Wednesday, January 11, 2017

Evolution Lab 1: Process of Genetic Drift/Natural Selection Visualized Through Beans. By Team "TomTom" aka Punyanith, Najib, JungSoo, and John

Team "TomTom" produced a hypothesis that we proceeded to test using the beans at our disposal. As the generations progress, if the allele frequencies become less varied (and move toward one allele) then natural selection has occurred. If the variation between the allele frequencies is consistently random, genetic drift instead has happened. After entering the laboratory and viewing the 4 different beans (differing in size, structure and texture) we predicted that the allele frequency change would gear toward the pinto beans, since they are the biggest and easiest to pick out of the cup.



Figure 1.

Figure 1. Our team divided 50 beans randomly in half, with four different alleles possible to produce the first generation. We continued the lab procedure to produce ten generations of Population A.





























Figure 2.

Figure 2. Our team divided 50 beans randomly in half, with four different alleles possible to produce the first generation. We continued the lab procedure to produce ten generations of Population B.

As you can see, Figure 1. and Figure 2. had very similar results; we can strongly state that our hypothesis was supported: the allele frequency, by the tenth generation had very little variance meaning natural selection has occurred. This agrees with the prediction we came up with previously, the Pinto beans became the dominant allele by the end of the generations because the size, shape and mass made it the easiest to pick even though we picked randomly. The allele frequencies shifted greatly toward one allele which eliminates any change of genetic drift being a possibility.



Population A
Beans Expectation Observed o - e (o-e)^2 (o-e)^2/e sum of (o-e)^2/e
Pinto
13
50
37
1369
105.3
142.3
Round
12
0
12
144
12

Black
13
0
13
169
13

White
12
0
12
144
12


Population B
Beans Expectation Observed o - e (o-e)^2 (o-e)^2/e sum of (o-e)^2/e
Pinto
12
48
36
1296
108
144
Round
13
0
13
169
13

Black
12
1
11
121
11

White
13
1
12
144
12



Table 1. Displays the calculations used to find the chi-squared value based on our data from Population A and B.
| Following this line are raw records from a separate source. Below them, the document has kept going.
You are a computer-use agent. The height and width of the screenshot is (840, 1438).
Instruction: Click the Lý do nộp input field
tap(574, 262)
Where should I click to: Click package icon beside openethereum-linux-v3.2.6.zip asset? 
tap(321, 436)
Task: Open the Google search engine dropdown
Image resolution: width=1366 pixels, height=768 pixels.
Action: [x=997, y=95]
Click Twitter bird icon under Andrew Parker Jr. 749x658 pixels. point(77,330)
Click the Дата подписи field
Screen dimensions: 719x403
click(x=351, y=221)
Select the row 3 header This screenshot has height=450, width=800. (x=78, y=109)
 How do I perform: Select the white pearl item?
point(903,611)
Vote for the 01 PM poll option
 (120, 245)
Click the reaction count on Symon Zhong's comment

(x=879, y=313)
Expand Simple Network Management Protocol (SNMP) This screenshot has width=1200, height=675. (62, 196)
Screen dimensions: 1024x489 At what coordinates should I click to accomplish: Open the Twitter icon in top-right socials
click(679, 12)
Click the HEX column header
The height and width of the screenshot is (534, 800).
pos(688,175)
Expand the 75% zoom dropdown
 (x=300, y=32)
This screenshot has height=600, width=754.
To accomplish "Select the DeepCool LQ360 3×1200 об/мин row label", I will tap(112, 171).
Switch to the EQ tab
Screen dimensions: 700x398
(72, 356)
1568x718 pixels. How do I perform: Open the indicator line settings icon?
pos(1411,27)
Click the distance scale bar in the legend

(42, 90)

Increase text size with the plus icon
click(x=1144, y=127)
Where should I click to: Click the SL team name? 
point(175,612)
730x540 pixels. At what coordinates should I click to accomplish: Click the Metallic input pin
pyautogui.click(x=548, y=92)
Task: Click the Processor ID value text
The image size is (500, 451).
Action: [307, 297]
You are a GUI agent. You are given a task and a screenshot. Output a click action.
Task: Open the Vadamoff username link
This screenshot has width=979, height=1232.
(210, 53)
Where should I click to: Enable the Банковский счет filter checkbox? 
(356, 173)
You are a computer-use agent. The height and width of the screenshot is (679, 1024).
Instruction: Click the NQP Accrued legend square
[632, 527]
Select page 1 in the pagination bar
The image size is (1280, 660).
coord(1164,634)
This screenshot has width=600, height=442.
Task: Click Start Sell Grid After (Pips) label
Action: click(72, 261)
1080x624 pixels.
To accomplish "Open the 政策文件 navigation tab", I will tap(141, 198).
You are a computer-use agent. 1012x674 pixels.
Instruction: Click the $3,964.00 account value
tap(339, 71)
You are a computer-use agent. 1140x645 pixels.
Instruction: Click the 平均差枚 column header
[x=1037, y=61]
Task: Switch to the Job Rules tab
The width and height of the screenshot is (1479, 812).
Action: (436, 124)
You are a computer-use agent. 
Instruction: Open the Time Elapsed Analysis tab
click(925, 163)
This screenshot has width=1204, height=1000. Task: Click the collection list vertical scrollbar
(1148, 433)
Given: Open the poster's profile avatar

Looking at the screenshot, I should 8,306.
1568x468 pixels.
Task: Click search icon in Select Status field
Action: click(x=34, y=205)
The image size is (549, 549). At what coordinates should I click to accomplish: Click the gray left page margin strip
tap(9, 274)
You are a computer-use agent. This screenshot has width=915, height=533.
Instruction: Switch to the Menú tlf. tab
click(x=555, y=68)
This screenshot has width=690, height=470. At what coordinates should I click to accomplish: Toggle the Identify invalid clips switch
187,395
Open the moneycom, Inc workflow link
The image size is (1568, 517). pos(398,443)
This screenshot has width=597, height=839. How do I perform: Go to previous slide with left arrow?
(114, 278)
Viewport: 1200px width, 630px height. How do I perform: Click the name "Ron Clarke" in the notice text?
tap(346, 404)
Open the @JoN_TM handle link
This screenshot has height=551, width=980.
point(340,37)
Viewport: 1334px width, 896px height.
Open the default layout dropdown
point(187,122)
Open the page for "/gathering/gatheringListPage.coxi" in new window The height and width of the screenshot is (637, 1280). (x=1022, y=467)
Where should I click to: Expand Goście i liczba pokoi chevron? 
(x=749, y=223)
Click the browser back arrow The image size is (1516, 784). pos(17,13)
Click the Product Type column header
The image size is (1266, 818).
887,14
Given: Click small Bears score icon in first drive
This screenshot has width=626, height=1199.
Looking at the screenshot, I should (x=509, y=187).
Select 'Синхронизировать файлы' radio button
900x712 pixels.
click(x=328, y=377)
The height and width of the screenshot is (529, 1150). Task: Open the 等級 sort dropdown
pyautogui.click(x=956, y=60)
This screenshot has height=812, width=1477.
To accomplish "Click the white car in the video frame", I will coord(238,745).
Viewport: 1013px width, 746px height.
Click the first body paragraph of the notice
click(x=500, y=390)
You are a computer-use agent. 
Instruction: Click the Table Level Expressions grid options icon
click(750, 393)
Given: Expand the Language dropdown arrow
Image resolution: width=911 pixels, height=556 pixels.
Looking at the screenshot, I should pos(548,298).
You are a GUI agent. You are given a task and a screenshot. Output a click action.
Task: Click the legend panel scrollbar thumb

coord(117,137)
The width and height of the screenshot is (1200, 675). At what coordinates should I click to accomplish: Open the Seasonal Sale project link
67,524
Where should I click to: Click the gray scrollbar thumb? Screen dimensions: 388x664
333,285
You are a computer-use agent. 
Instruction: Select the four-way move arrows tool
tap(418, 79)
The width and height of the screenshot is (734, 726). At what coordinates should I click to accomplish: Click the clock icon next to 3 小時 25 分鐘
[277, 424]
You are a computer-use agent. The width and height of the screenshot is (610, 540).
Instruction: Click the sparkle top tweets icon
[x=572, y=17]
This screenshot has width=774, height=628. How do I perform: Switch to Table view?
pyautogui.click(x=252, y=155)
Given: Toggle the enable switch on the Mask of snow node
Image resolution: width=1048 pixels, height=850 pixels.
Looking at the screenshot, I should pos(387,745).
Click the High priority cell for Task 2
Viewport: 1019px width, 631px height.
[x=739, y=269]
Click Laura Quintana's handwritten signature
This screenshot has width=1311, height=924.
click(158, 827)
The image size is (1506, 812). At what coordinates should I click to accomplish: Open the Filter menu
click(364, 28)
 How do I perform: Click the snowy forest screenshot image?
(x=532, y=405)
Degrees of Freedom: 4-1 = 3

We used p = .05 for our chi-squared and 3 for our degrees of freedom, we know that our chi-squared value needs to be less than 7.82 to fail to reject the null hypothesis. Since both of the chi-squared values are tremendously larger than this value(expected and observed allele frequencies were not close at all) we can safely reject the null hypothesis. Essentially, generation 1 is the expected values while generation 10 is the observed.